На парня не было лица. Он был белее мела.
— Почему вы не успели на подмогу? Все ведь было рассчитано посекундно.
— Господин машины стояли в гараже на старте, и с зачисткой все шло гладко. Там был маг земли, но мы бы смогли его заблокировать на время, пока к вам прибыла бы помощь. Но Морозовы нас окружили и приказали сразу же бросить оружие и стоят смирно до выяснения обстоятельств,
— Твое мнение? Почему гвардия Морозовых была так близка к нашему району?
— Скорее всего они работали не во вред нам, а наоборот. Просто не скоординировались с нами, из-за чего мы и потеряли время. С наемниками и со слугами Оболенских не церемонились как с нами, и жестко вязали.
— Короче хотели как лучше, а получилось, как всегда. Меня тут охраняют?
— Господин, в четырехстах метрах отсюда расположена рота бойцов, но к самому госпиталю не позволили приблизится. Вроде как каждый здешний больной под гарантией безопасности от княжеского рода Гагариных, как и от министерства охотников.
— Понятно. В любом случае, держи парней наготове, пока меня не выпишут. Илья знает, как проконтролировать похороны парней и пенсию для их семей, но на всякий случай ты тоже проконтролируй, и в случае чего дай знать.
— Будет сделано господин. Выздоравливайте.
После ухода моих слуг, я еще несколько часов слушал отчеты от Ильи через наушник, лишь иногда задавая короткие уточняющие вопросы. Ужасная боль в позвоночнике не давала нормально сконцентрироваться, так что частенько приходилось приказывать повторить последние несколько предложений.
Но это не продлилось долго, так как кроме боли в теле, меня мучала еще и совесть и, если честно, я слегка запутался в себе. Не просто так я решил несмотря ни на что так лихо напасть на врага, прекрасно зная, что это невероятно опасно.
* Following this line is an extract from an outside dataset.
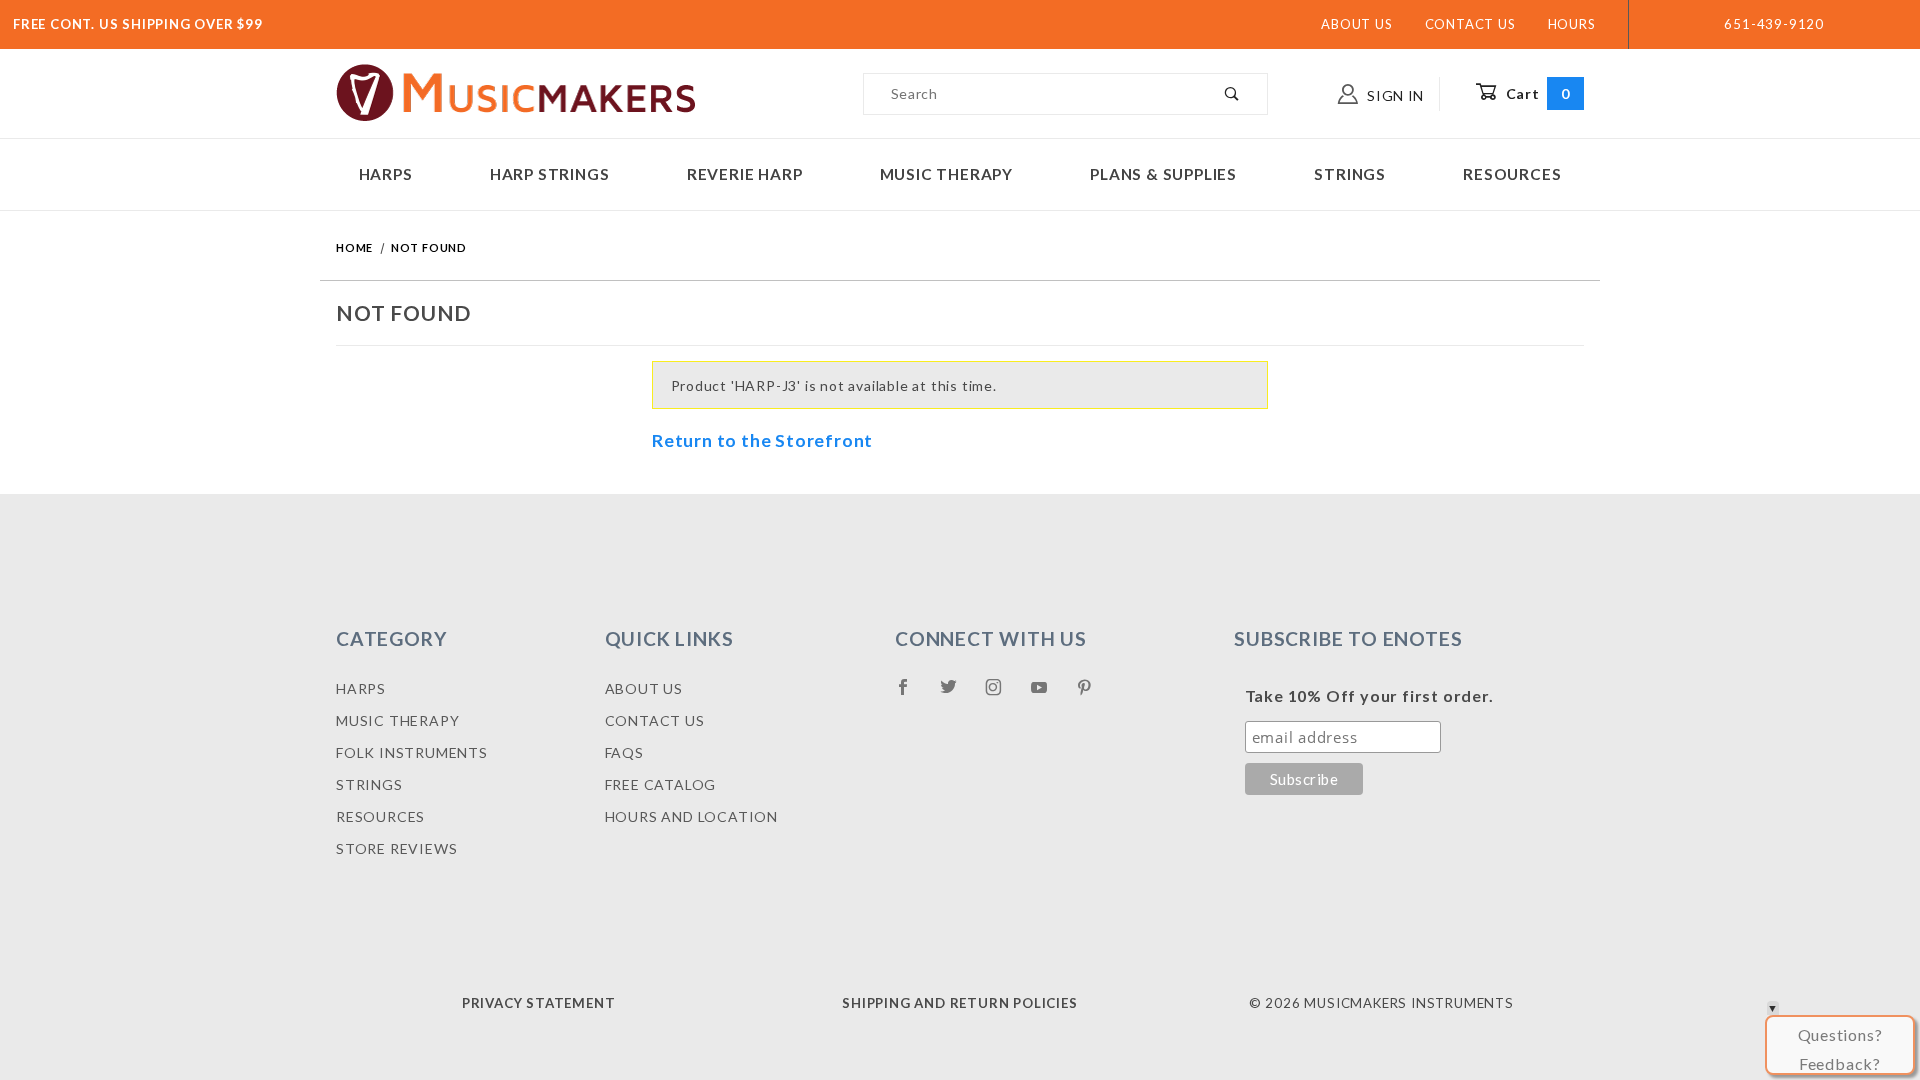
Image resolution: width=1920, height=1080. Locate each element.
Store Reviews (396, 848)
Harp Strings (550, 174)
Хоть глубоко внутри меня и мучала совесть, и я старался даже не думать об этом “громко”, но врать себе тоже не самое умное дело.
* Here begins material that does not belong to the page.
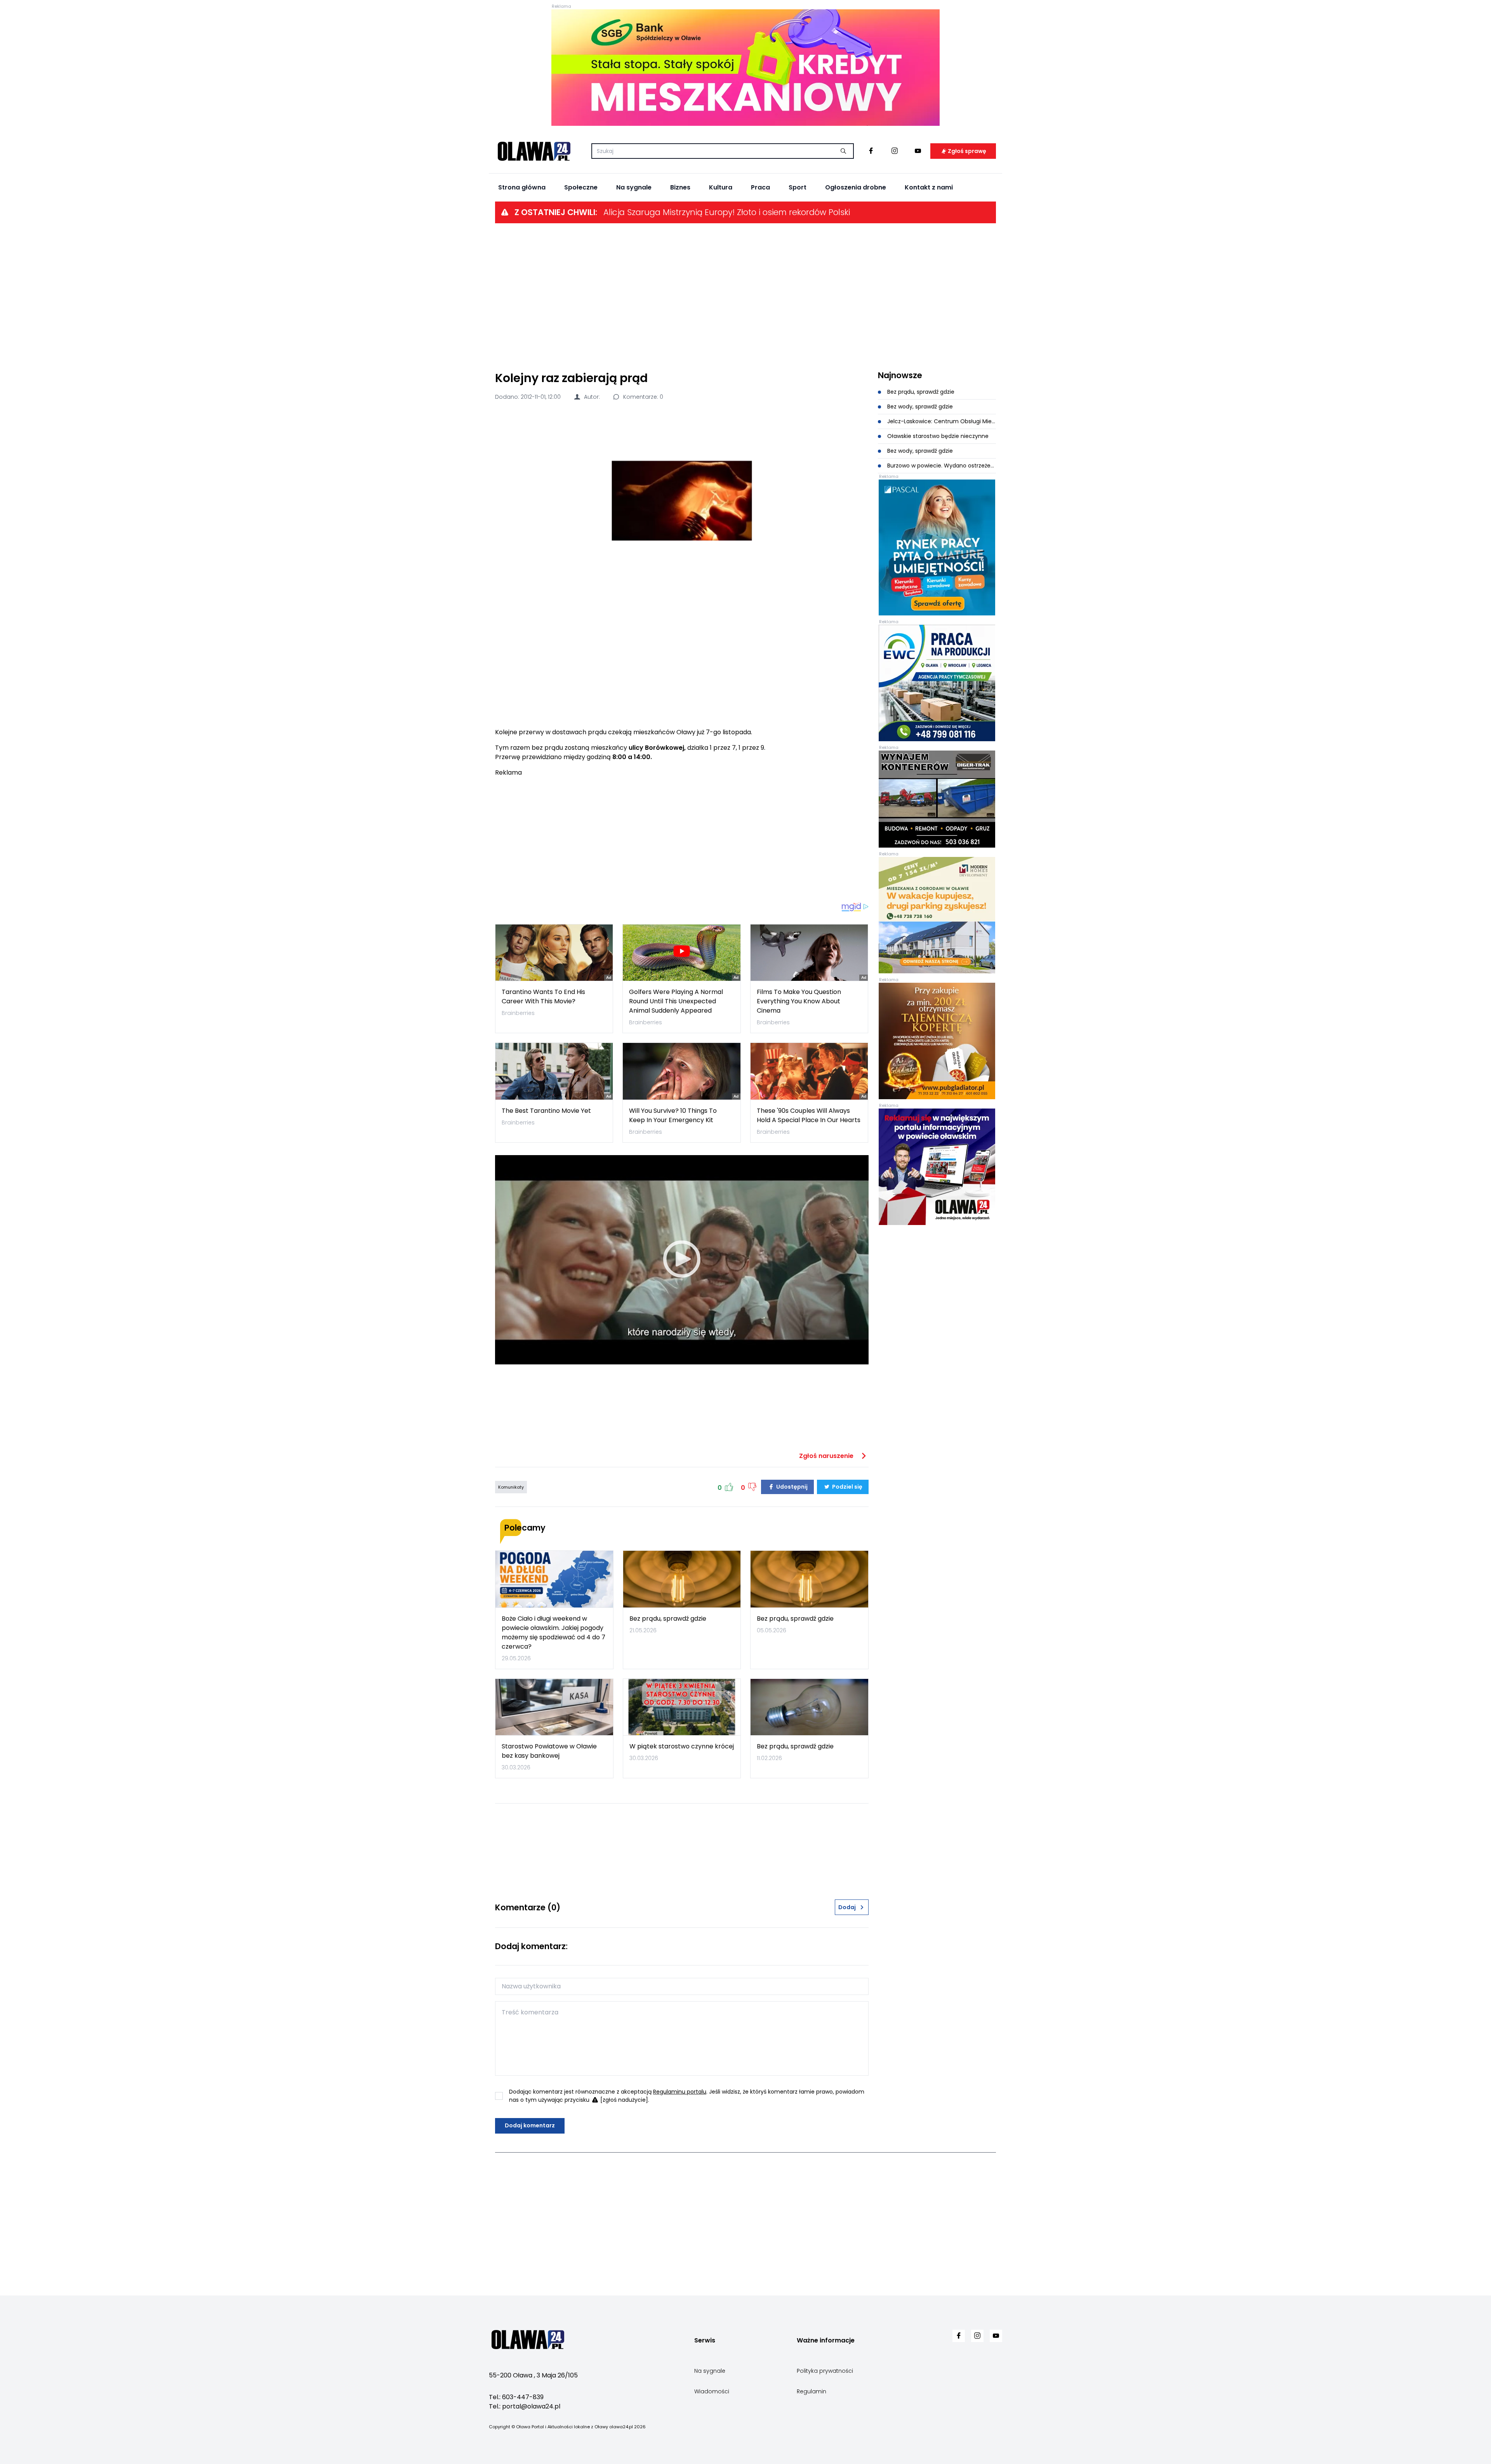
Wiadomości (711, 2391)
А секрет на самом деле прост как три копейки. Передо мной был почти непреодолимый враг для шестнадцатилетнего подростка. Я возвращался с удачной охоты и был сильно уставшим. Дрался как самый настоящий дебил, не щадя своей жизни и впереди своей гвардии. Короче все указывало на то, что умри я в том бою, и моя ставка с богами сыграла бы. Я в тот момент неосознанно крутил в голове все нюансы нашей сделки, и по всему выходило, что я бы победил и улетел бы в отпуск, умри в тот момент.
Почему же меня мучала совесть, и я не хотел сознаваться самому себе в этом? Из-за Волковых. Вернее, это тоже ложь. Я переживал только из-за одной конкретной женщины из этого рода, а именно Марианны Волковой, моей матери. Я бы поступил как эгоистичный ублюдок, имея все возможности оставить отнятую жизнь и по факту поруганную честь этой женщины неотомщенной, да еще прервав своей смертью ее род, что как я знал из местной религии, неслабо скажется на ее посмертии.
Вернее, я бы не поступил, а я именно что поступил как эгоист, и прямо сейчас у меня очень сильно болела … душа? Честь? Совесть? Вам когда-нибудь было стыдно перед самым собой? Почему-то перед глазами приходили образы любящих глаз матери и строгий взгляд моего отца из моего прошлого мира. Образно говоря, наследник герцога Найак был обязан вымолвить слово «честь» раньше слов «мама» или «папа». Как бы мой отец не любил меня и не баловал, но в вопросах благородства в моем характере он был неумолим, и я больше всего боялся именно такого его взгляда, который приходил перед моими глазами, как только я закрывал глаза лежа в палате.